======== Material for this exercise

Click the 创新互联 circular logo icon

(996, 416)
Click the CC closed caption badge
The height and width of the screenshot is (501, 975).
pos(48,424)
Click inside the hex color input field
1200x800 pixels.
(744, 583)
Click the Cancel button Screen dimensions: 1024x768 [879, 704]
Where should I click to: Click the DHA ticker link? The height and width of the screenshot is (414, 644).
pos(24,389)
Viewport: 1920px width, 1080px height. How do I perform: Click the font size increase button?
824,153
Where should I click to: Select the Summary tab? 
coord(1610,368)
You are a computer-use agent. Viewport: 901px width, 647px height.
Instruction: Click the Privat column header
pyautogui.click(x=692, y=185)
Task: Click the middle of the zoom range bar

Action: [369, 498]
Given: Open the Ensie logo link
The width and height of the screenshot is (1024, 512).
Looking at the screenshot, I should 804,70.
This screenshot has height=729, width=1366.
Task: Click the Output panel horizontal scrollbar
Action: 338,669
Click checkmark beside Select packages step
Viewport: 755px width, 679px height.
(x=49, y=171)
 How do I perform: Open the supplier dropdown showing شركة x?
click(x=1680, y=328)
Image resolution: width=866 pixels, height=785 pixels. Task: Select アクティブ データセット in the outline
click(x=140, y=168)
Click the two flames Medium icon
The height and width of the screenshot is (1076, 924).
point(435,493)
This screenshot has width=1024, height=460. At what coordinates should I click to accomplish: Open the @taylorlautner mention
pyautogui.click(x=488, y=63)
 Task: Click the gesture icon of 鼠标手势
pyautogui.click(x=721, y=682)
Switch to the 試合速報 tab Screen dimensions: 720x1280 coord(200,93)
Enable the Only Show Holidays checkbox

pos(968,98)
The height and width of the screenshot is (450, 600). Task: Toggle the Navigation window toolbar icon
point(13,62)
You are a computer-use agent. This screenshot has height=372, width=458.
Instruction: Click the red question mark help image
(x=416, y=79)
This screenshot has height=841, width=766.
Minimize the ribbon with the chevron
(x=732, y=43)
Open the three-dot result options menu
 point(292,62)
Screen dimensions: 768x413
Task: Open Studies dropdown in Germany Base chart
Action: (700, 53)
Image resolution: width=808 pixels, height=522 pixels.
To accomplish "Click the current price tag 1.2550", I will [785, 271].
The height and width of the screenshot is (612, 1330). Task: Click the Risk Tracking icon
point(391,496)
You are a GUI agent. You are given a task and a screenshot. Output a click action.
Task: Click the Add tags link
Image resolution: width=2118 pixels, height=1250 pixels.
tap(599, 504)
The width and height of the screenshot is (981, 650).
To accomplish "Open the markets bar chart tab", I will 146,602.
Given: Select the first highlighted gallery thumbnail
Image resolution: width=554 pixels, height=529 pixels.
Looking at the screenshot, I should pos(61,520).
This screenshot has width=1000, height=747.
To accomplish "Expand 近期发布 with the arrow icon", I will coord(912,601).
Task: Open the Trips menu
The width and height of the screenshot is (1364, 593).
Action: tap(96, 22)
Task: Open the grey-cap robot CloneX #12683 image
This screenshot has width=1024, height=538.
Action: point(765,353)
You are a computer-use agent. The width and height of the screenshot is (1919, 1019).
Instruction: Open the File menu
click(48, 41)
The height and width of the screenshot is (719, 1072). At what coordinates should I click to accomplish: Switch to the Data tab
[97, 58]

================

▶ What the exercise asks
Write out only the lines from the very start of the entries above to the line that includes "Click the Cancel", both ends included, each one unchanged.

▶ Task answer
Click the 创新互联 circular logo icon

(996, 416)
Click the CC closed caption badge
The height and width of the screenshot is (501, 975).
pos(48,424)
Click inside the hex color input field
1200x800 pixels.
(744, 583)
Click the Cancel button Screen dimensions: 1024x768 [879, 704]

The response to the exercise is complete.